## What needs to be done:
The answer must be every line below that holds the word "agent".

*** Provided material

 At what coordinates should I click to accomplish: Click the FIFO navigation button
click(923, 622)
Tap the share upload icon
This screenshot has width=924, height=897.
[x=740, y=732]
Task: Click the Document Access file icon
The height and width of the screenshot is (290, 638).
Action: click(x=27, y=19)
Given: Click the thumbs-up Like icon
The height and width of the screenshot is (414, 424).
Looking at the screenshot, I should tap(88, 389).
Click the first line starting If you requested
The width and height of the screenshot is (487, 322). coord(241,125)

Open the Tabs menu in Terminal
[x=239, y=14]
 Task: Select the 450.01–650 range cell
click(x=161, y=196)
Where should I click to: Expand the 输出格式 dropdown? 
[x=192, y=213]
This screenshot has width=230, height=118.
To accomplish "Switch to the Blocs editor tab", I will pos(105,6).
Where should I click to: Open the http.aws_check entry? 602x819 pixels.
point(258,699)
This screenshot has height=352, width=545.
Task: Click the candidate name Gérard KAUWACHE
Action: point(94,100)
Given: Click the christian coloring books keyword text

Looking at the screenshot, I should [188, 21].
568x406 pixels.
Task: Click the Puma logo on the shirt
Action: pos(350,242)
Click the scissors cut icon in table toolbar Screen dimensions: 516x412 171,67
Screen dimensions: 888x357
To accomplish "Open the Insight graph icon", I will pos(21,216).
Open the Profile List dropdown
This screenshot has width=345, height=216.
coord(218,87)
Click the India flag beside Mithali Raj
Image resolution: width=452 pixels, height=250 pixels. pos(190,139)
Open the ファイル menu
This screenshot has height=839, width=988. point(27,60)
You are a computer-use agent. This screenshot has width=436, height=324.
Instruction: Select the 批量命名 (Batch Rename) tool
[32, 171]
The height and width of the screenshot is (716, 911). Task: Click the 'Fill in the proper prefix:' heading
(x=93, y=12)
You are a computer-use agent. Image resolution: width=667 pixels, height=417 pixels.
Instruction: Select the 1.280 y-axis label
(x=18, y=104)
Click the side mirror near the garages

******

## Task response:
You are a computer-use agent. This screenshot has width=436, height=324.
You are a computer-use agent. Image resolution: width=667 pixels, height=417 pixels.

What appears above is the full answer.